- [YOUR INSTRUCTIONS] Render each line of the records below as one string in a JSON list, omitting blank lines and leaving the pictures out.

- [GIVEN INFORMATION]
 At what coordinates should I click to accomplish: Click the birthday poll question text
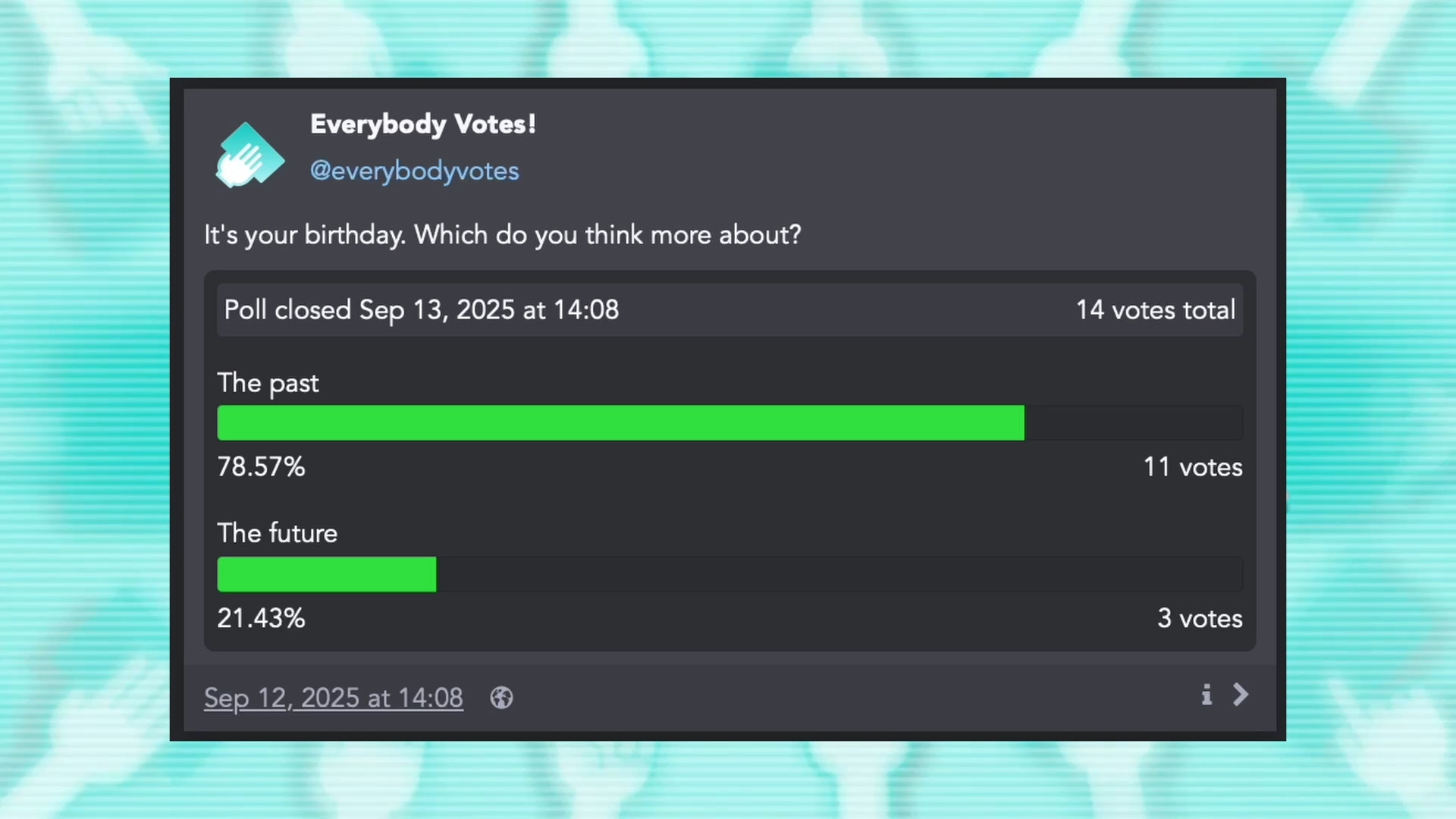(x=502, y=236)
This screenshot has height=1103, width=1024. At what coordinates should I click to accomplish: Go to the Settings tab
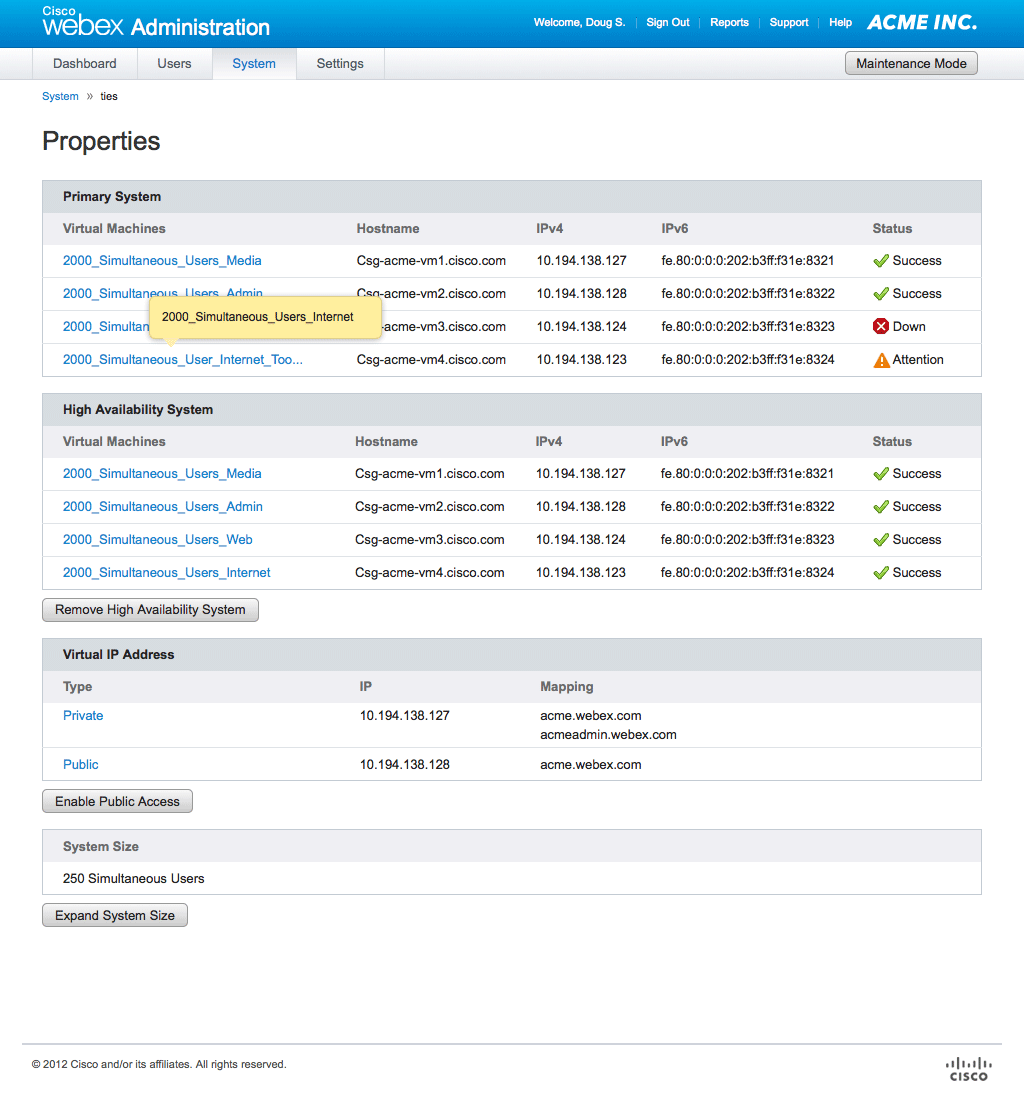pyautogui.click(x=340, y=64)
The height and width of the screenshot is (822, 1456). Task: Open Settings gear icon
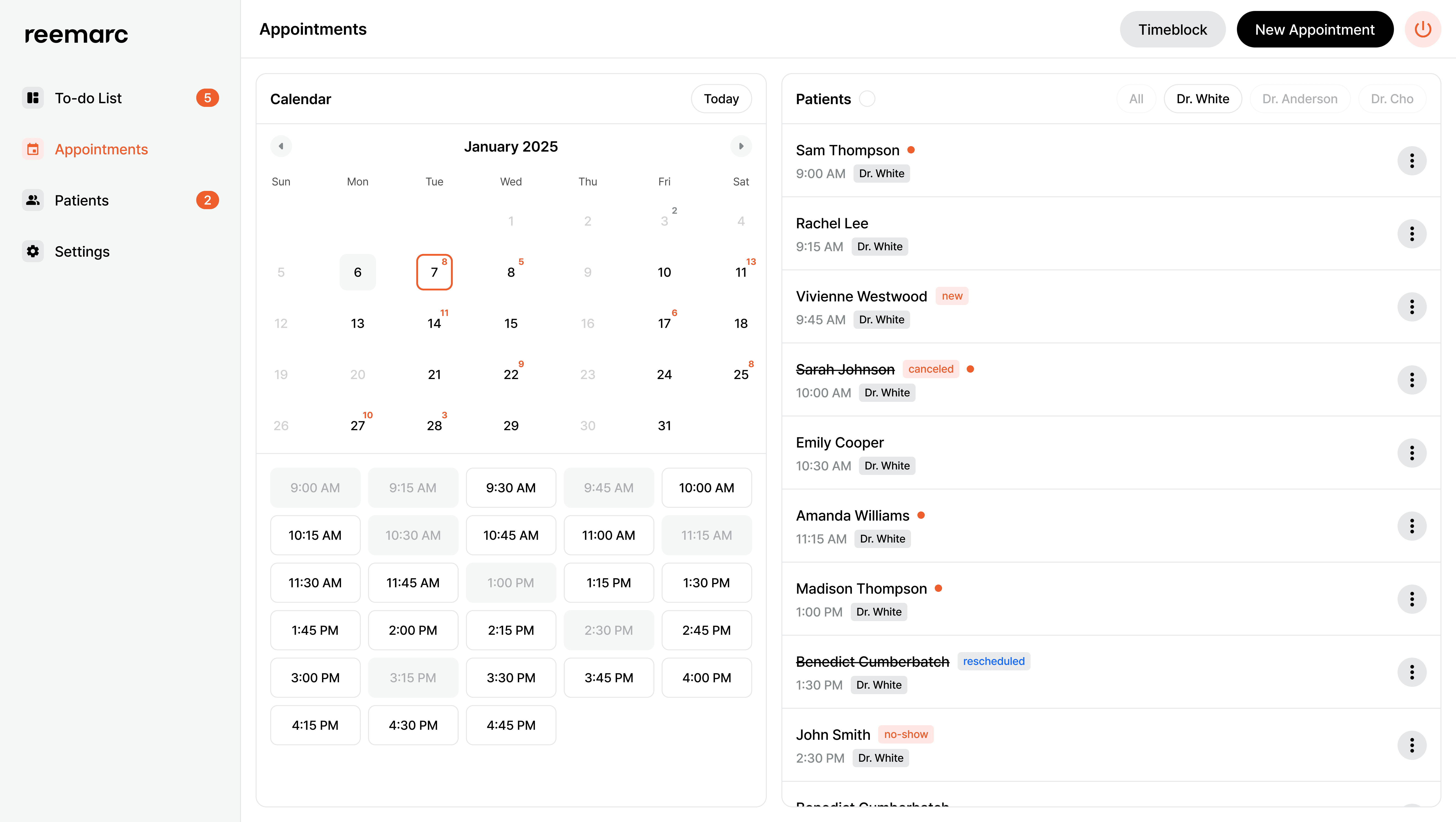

- [FINAL ANSWER]
[
  " At what coordinates should I click to accomplish: Click the birthday poll question text",
  "(x=502, y=236)",
  "This screenshot has height=1103, width=1024. At what coordinates should I click to accomplish: Go to the Settings tab",
  "pyautogui.click(x=340, y=64)",
  "The height and width of the screenshot is (822, 1456). Task: Open Settings gear icon"
]